In the April issue, Forbes Middle East unveils its second annual ranking of billionaire families, whose name recognition might not be on a par with the Trumps, but they play a crucial role in the economic fabric of Arab countries. All are Gulf-based. Whereas more than 70% of individual billionaires are self-made, three-quarters of the 12 billionaire families on our list inherited their wealth, when the business was passed on from father to sons and daughters. They’ve carried on patriarchal legacies and built on it.
Mirroring the individual billionaires’ list, Saudi Arabia boasts the most billionaire families, with an aggregate net worth of $25.7 billion. The Olayans land at the top with a conservative estimate of $8 billion that is based on publicly-traded holdings, followed by Alshaya ($5 billion) and Abudawood ($4 billion). Their fortune comes from long-held, and much-coveted, licensing rights to foreign brands—a common business strategy in the Middle East. Your morning Starbucks in Dubai is brought to you by the Alshayas, and the Gillette razors in your bathroom cabinet in Jeddah are courtesy of Abudawood.

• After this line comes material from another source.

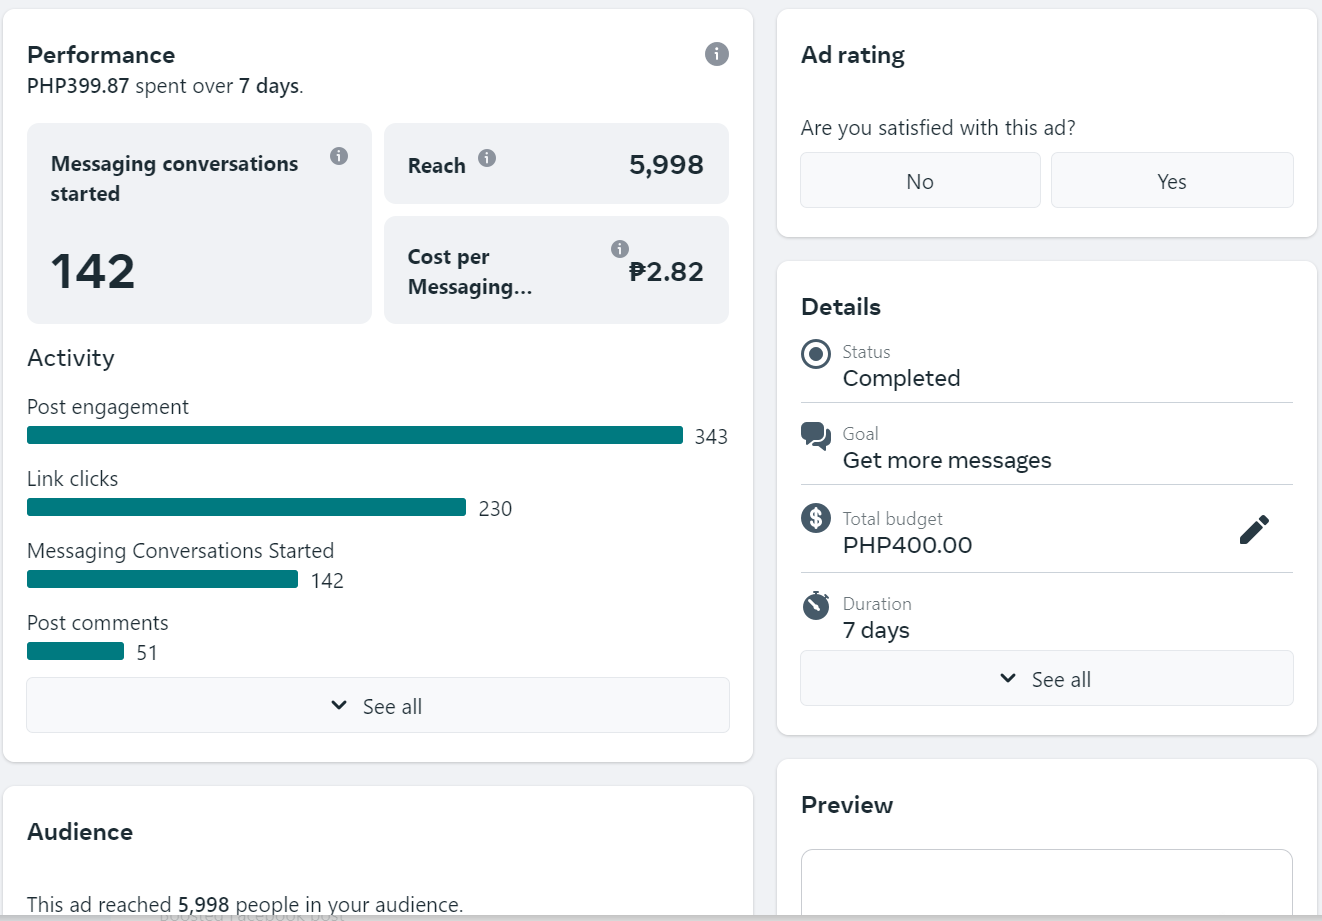This screenshot has height=921, width=1322.
Task: Answer No to ad satisfaction
Action: 920,181
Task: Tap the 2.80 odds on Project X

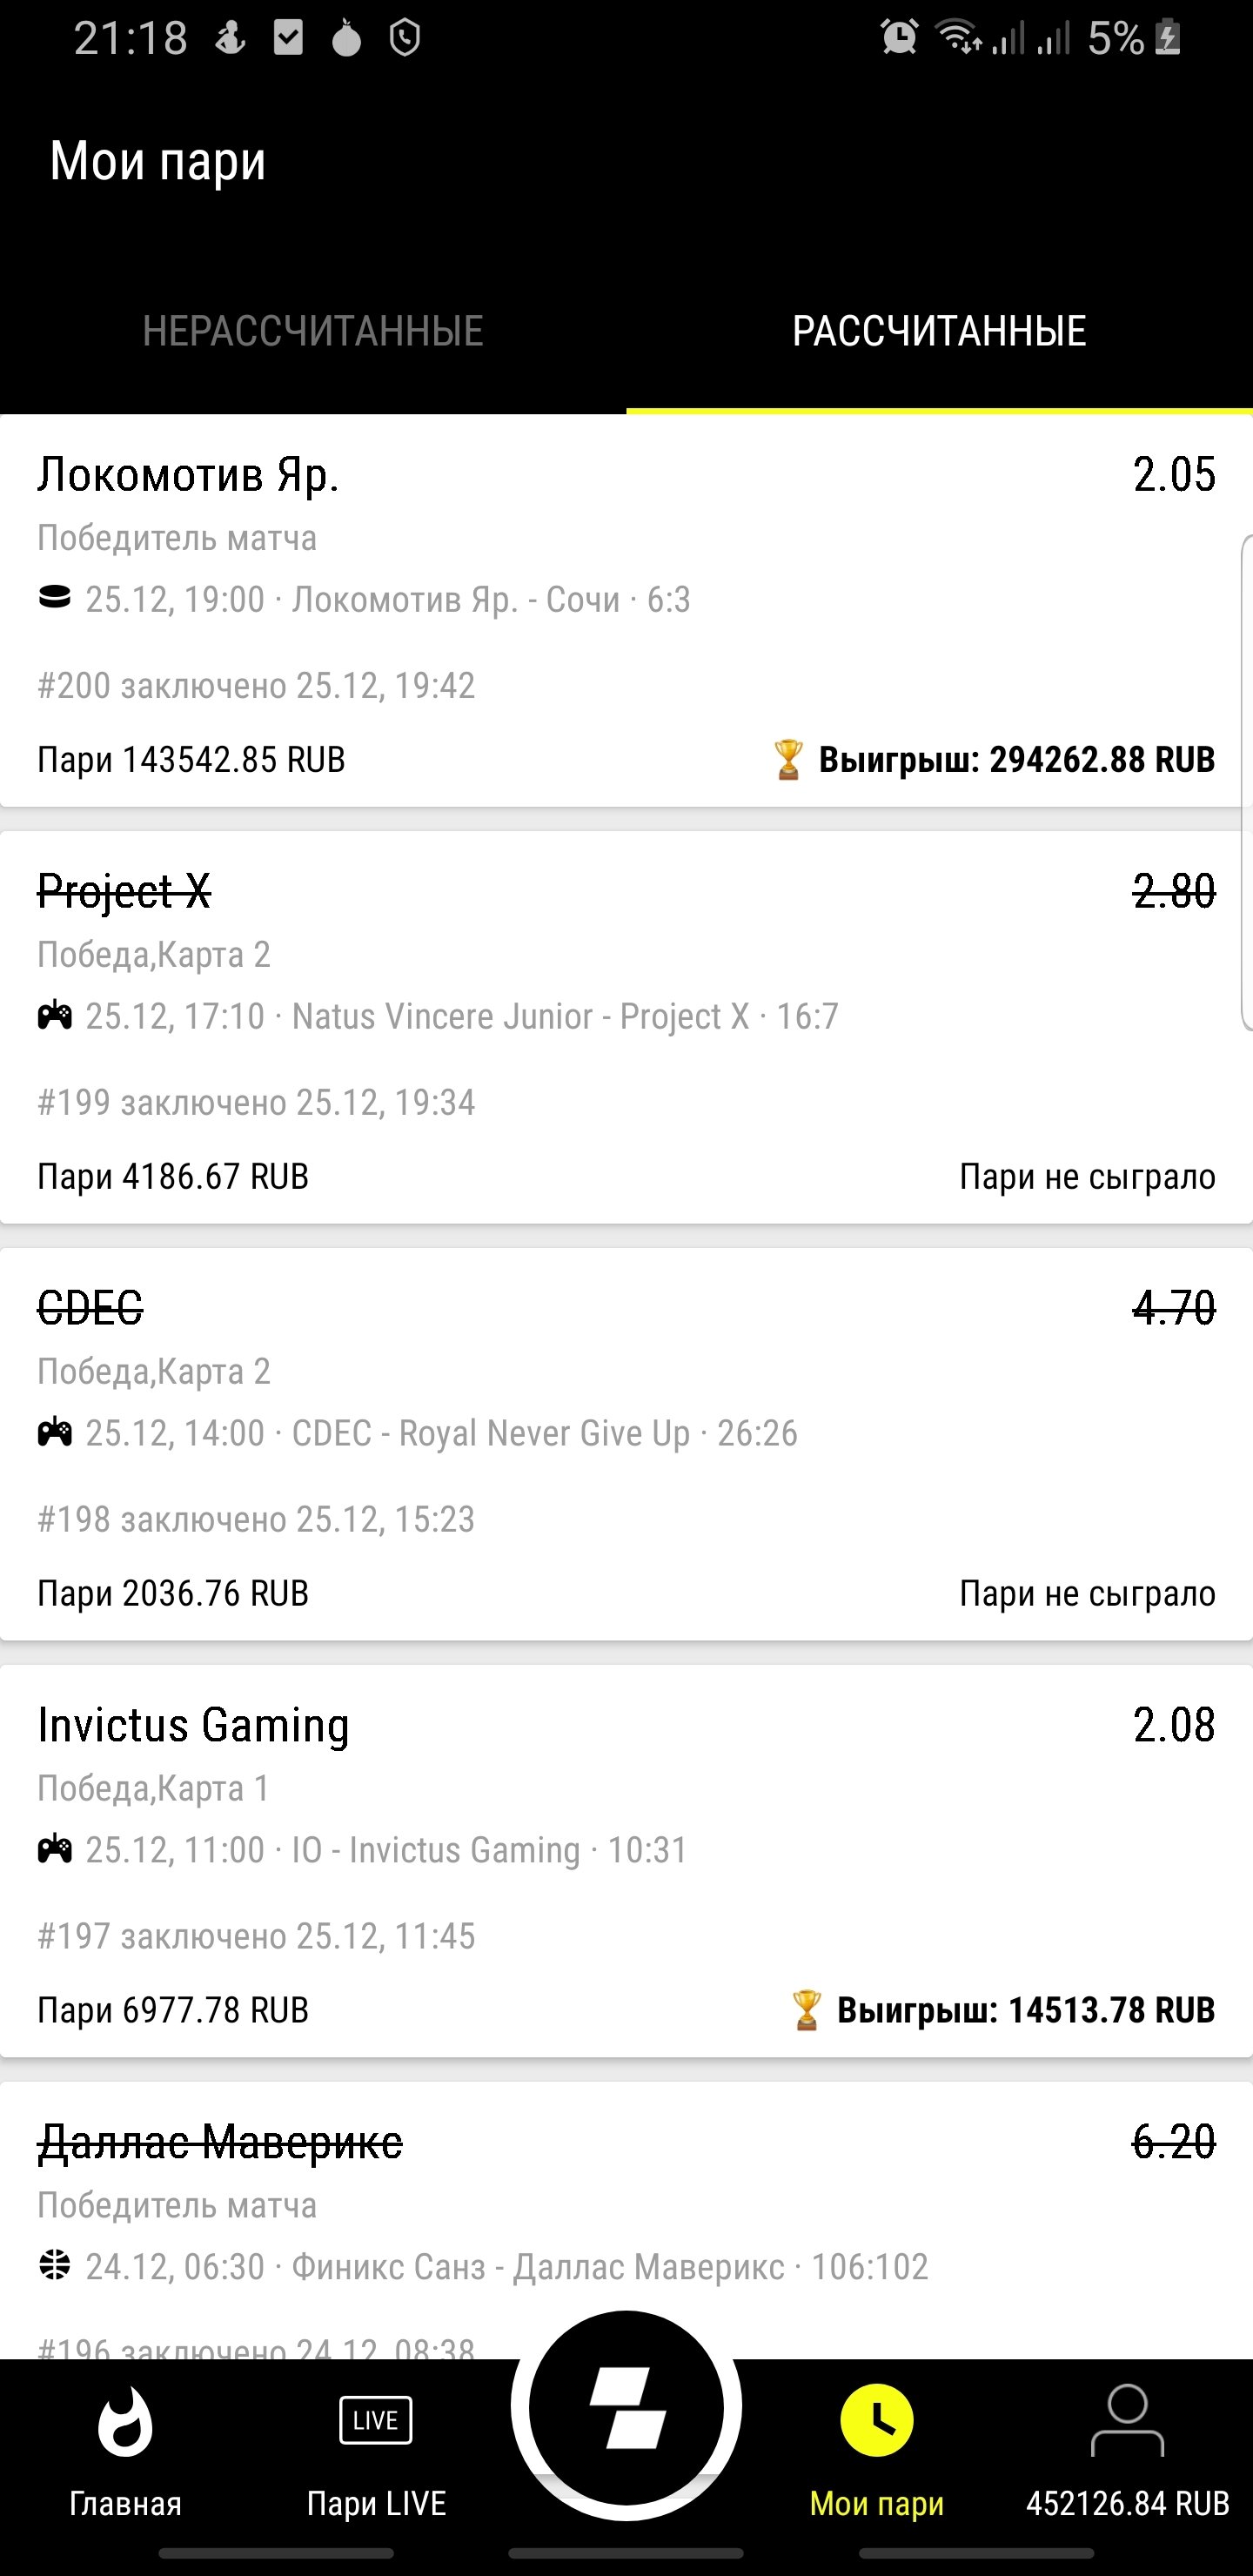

Net worths were mostly flat compared to last year. The Al Fahim family, who’s helping build the $10 billion Dubai Pearl luxury development, is new to the list with a $1 billion estimate. In a sign of the turnaround in financial markets, Alhokair and Al-Kharafi family members made it back on the FORBES list as individual billionaires.
Methodology: Estimates are a snapshot of wealth based on stock prices as of February 17, 2017 for individual billionaires and March 8, 2017 for families, where siblings or heirs own shares in the same company that add up to a minimum of $1 billion. To value private assets, we apply comparable price-to-sales or price-to-earnings ratios to revenues or net earnings. Although he’s a native of India, FORBES ranks P.N.C. Menon under Oman, since he’s a citizen of that country.